━━ Data for analysis
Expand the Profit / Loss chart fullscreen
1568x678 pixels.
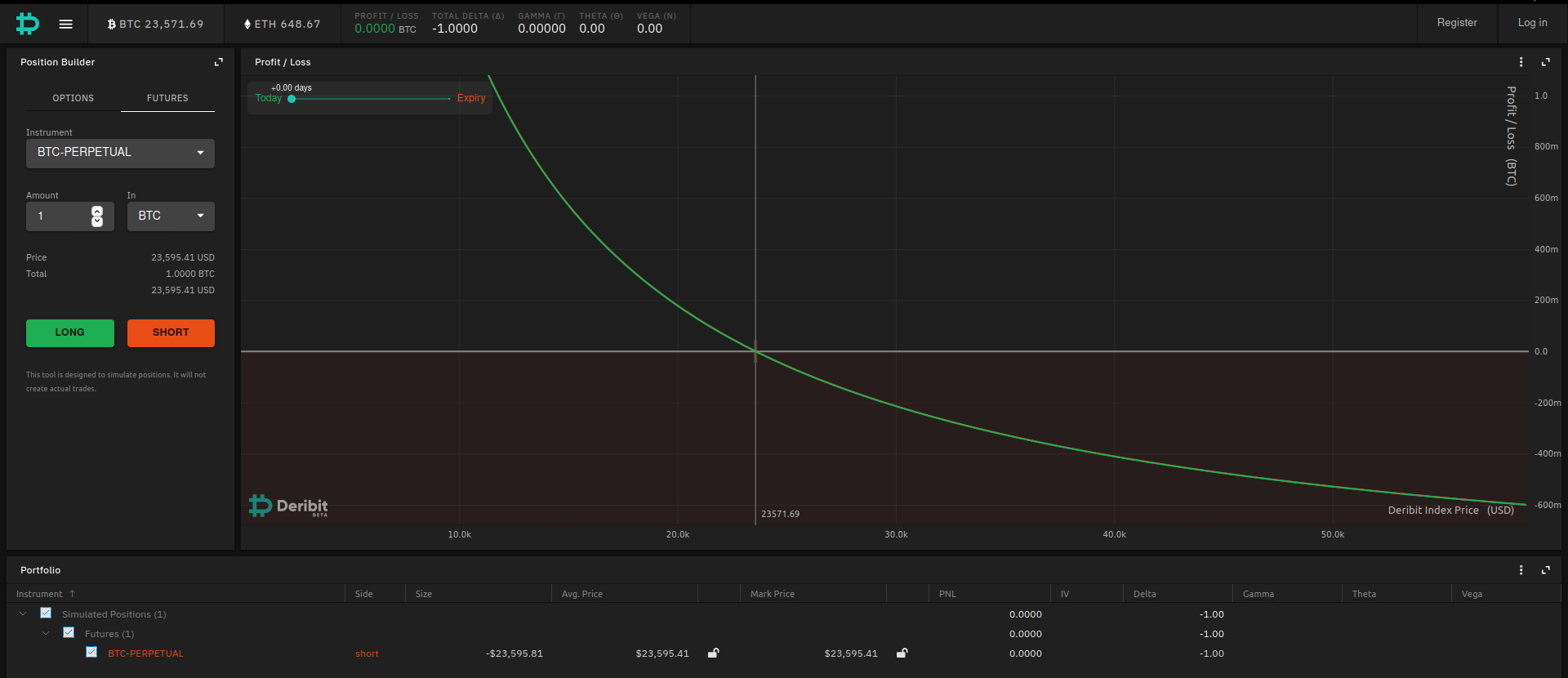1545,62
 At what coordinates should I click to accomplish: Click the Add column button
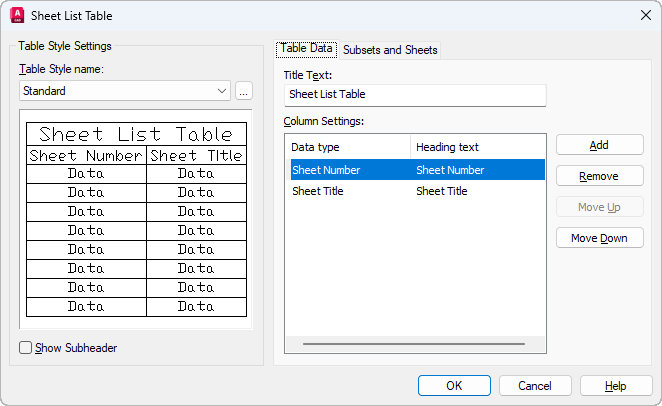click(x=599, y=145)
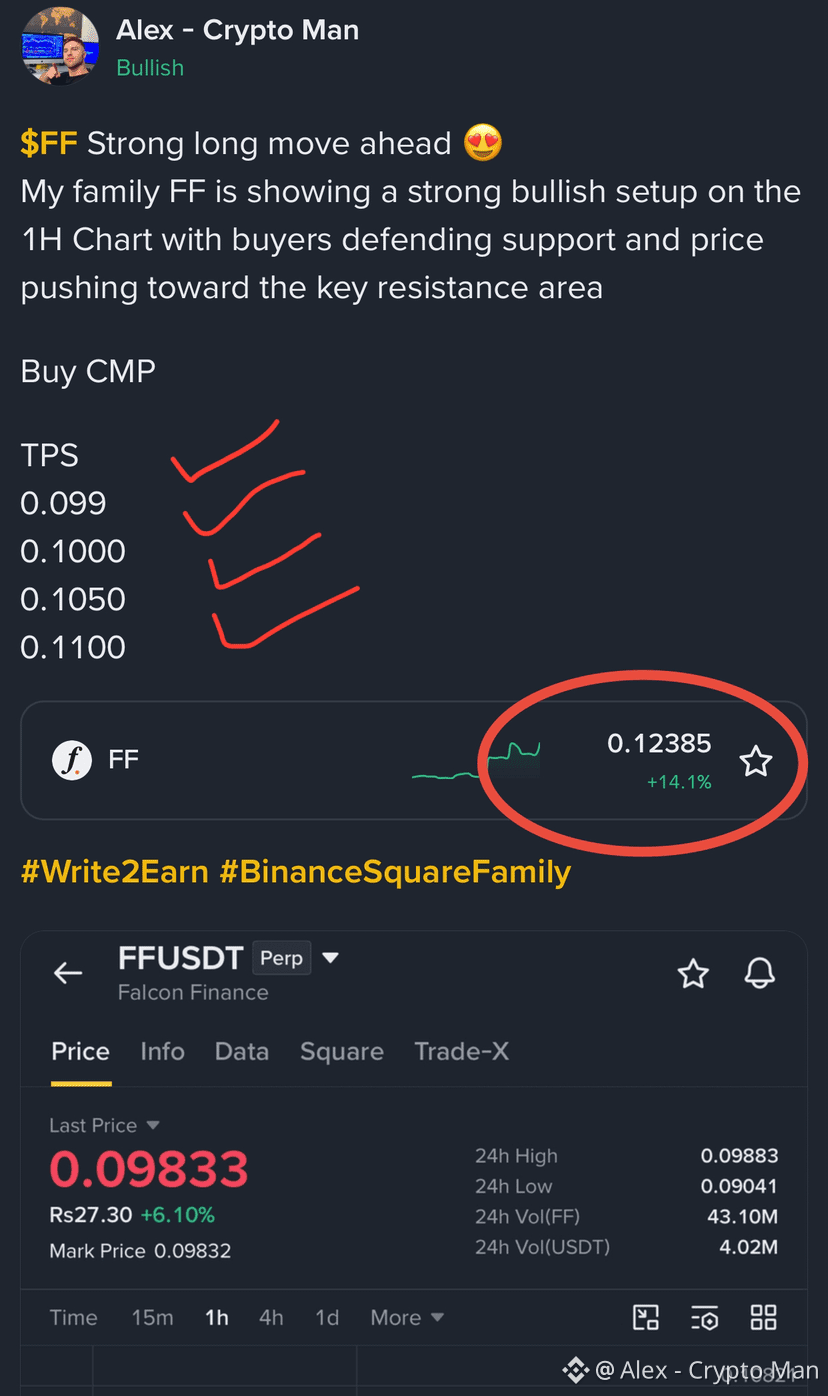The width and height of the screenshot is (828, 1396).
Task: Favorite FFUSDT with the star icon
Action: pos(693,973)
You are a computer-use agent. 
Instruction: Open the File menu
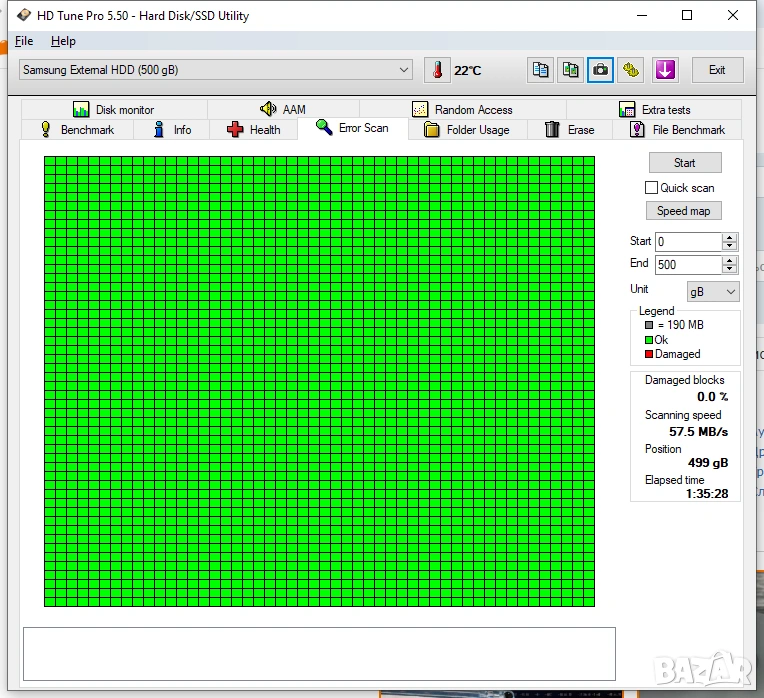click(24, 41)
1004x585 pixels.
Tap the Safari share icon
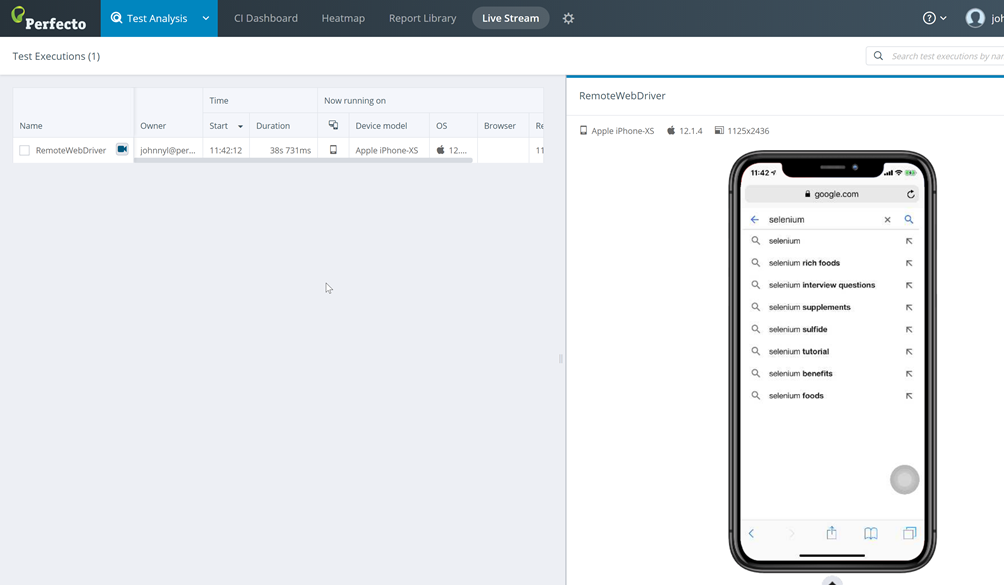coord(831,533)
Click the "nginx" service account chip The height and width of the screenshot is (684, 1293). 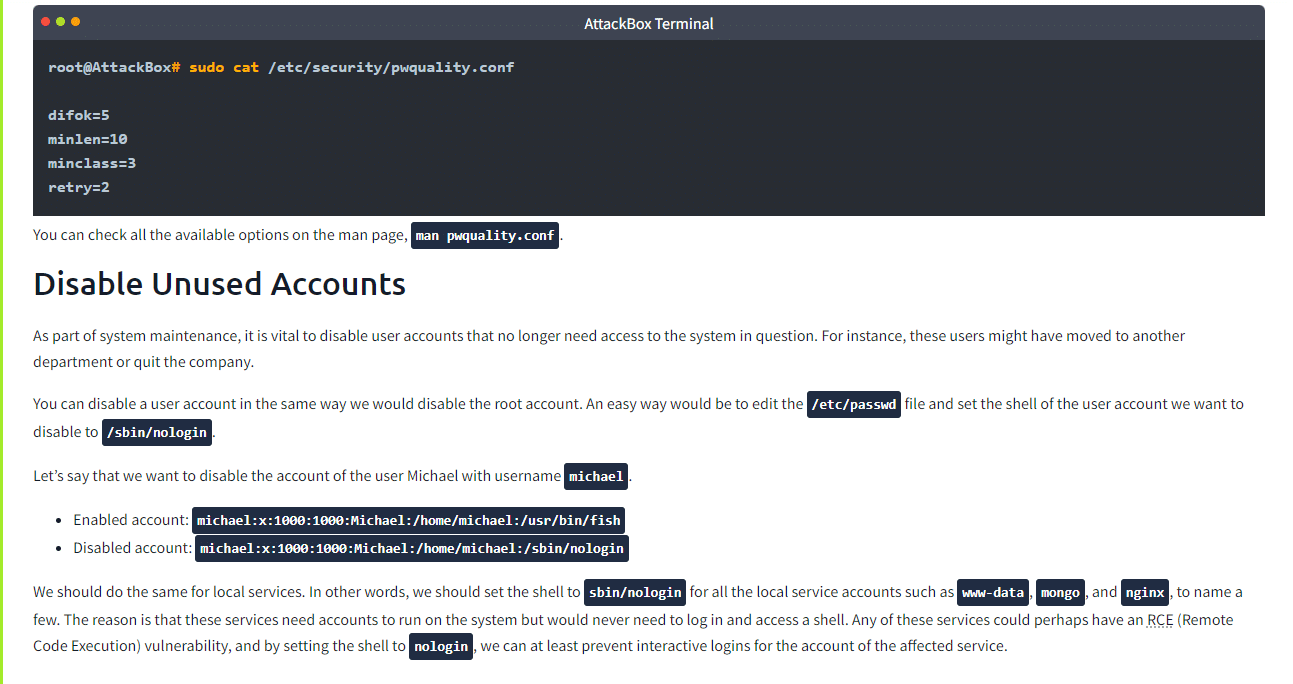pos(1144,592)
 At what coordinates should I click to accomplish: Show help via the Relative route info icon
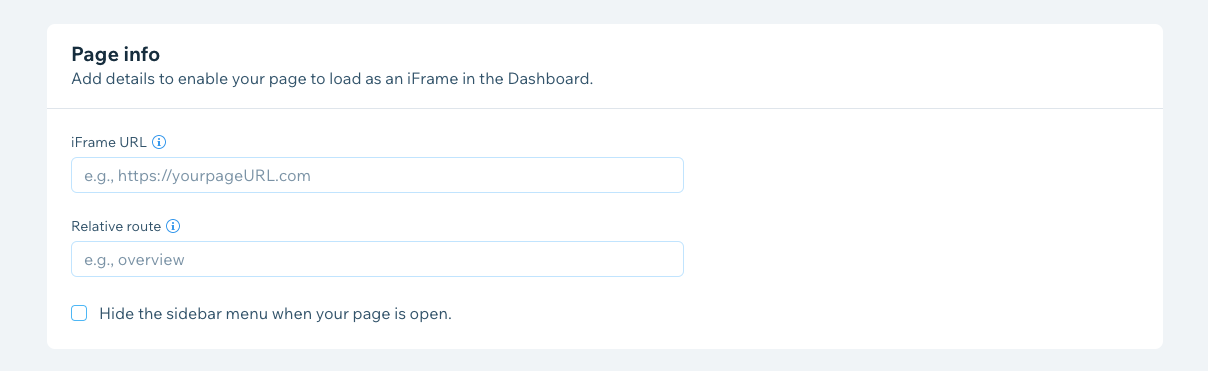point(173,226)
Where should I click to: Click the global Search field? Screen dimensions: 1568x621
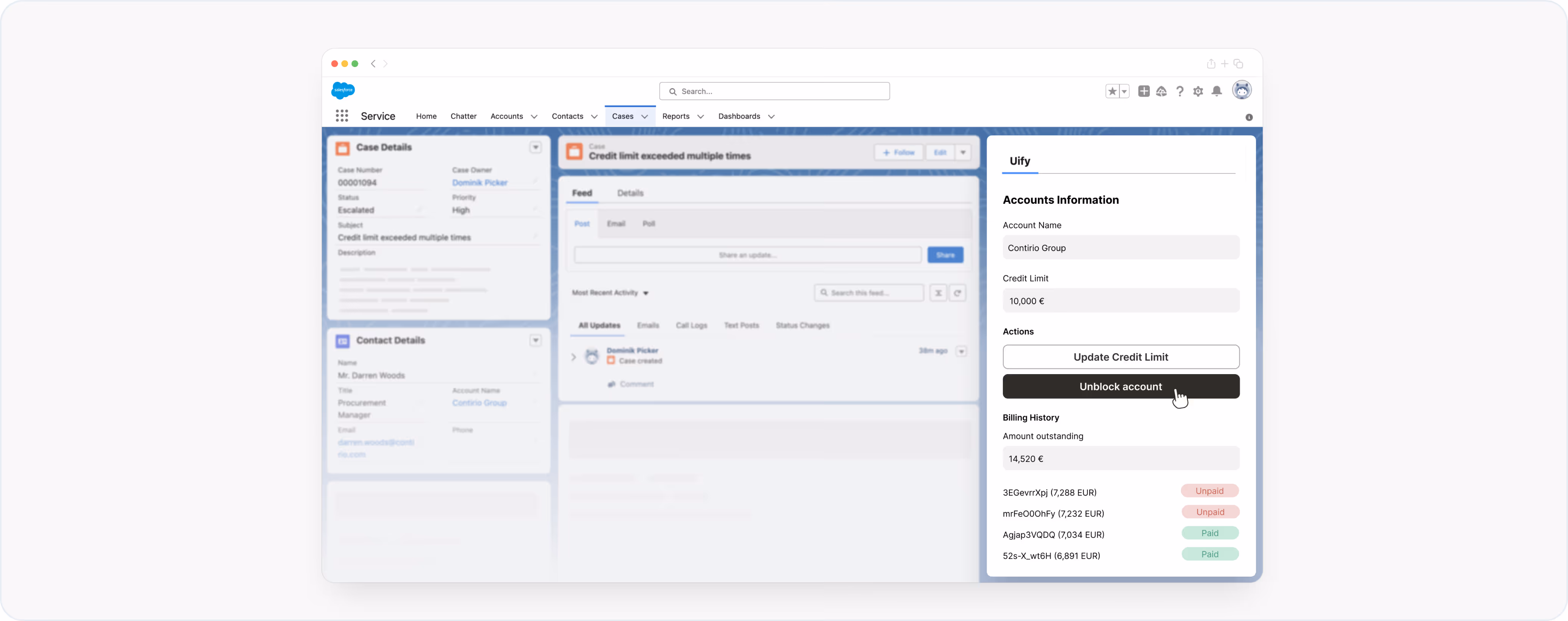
━━━━
◆ **Exercise details**: The reply should consist only of the lines from the top of the material above through the line with "1004x585 pixels.", printed exactly, pictures omitted.

◆ **Response**:
Expand the Profit / Loss chart fullscreen
1568x678 pixels.
1545,62
 At what coordinates should I click to accomplish: Click the Add column button
click(x=599, y=145)
The width and height of the screenshot is (828, 1396).
Task: Favorite FFUSDT with the star icon
Action: pos(693,973)
You are a computer-use agent. 
Instruction: Open the File menu
click(24, 41)
1004x585 pixels.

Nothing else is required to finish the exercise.